* [EXERCISE PROMPT] Gather each line below that contains the word "size", and copy every such line.

Collected data entries:
───

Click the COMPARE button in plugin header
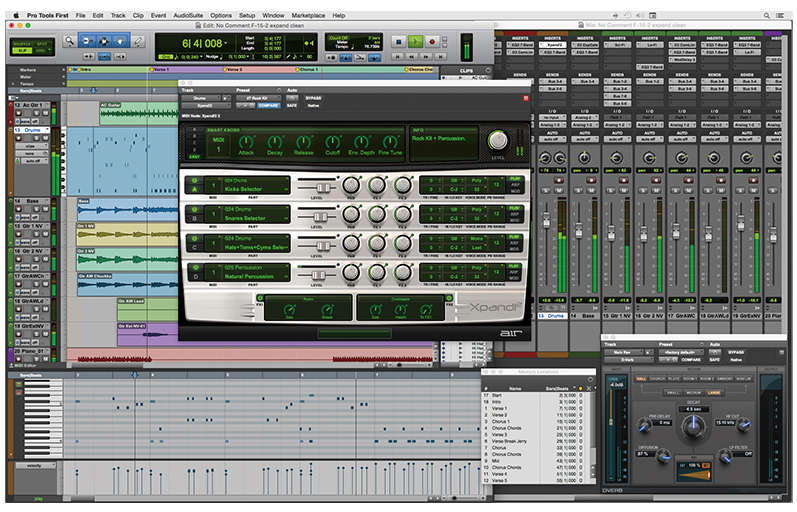The width and height of the screenshot is (797, 512). point(270,105)
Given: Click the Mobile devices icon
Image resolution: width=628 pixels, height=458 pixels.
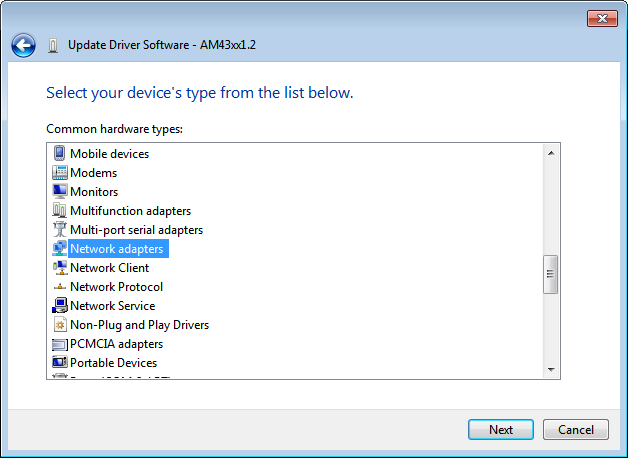Looking at the screenshot, I should (x=59, y=154).
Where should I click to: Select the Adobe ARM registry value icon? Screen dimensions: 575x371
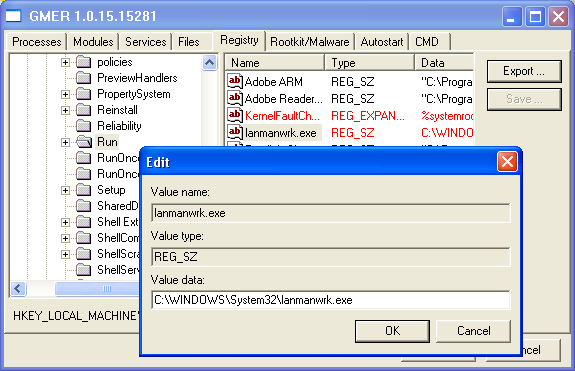(235, 81)
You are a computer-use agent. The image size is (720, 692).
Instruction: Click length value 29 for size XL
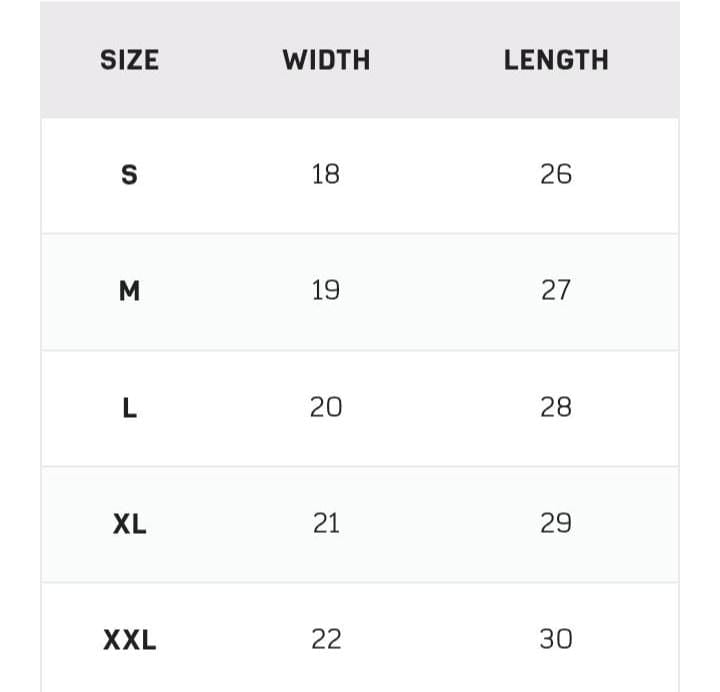point(556,523)

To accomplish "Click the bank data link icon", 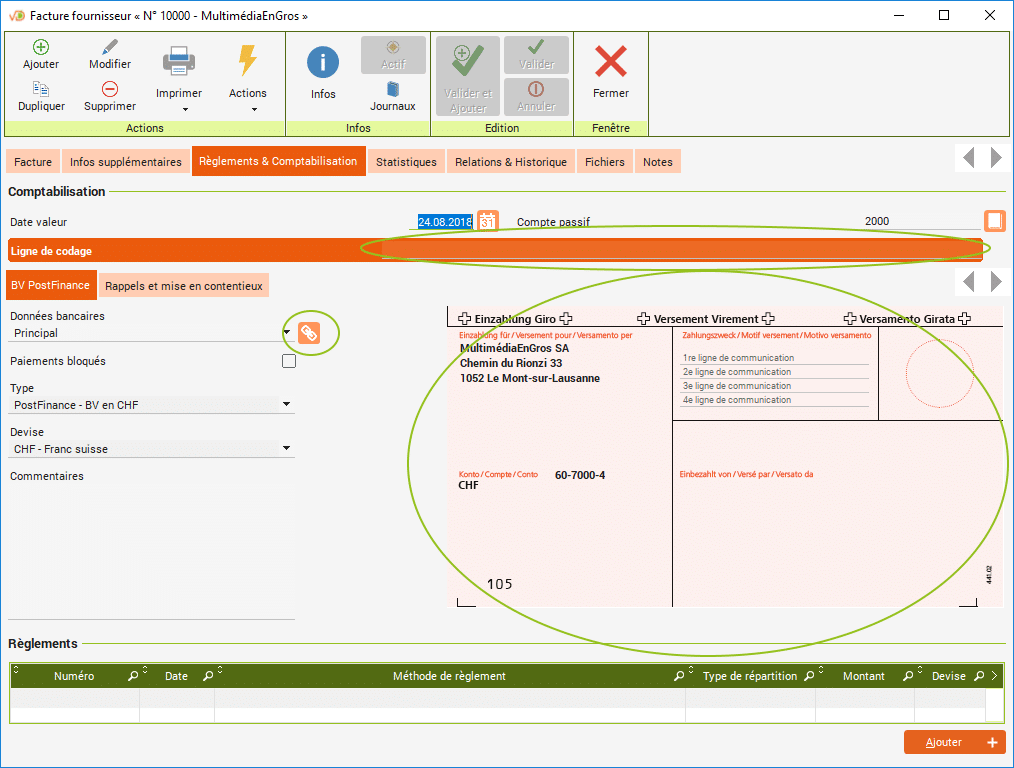I will click(310, 333).
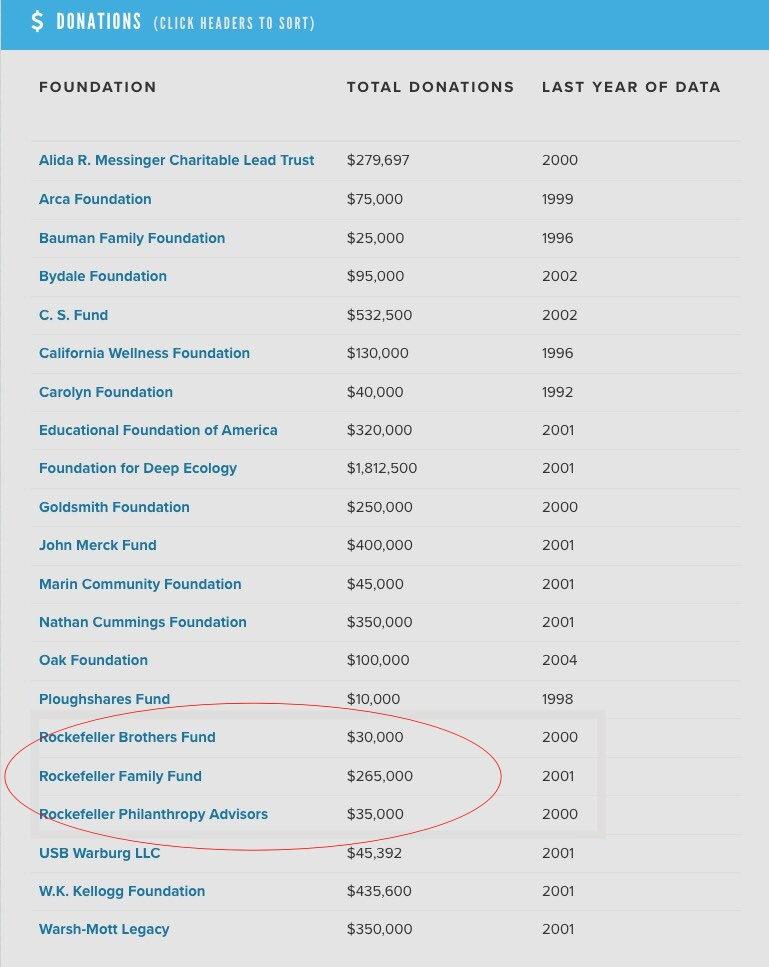Open Foundation for Deep Ecology link

[x=138, y=468]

───

* [ANSWER TO THIS TASK]
You are a computer-use agent. The image size is (720, 692).
Instruction: Click length value 29 for size XL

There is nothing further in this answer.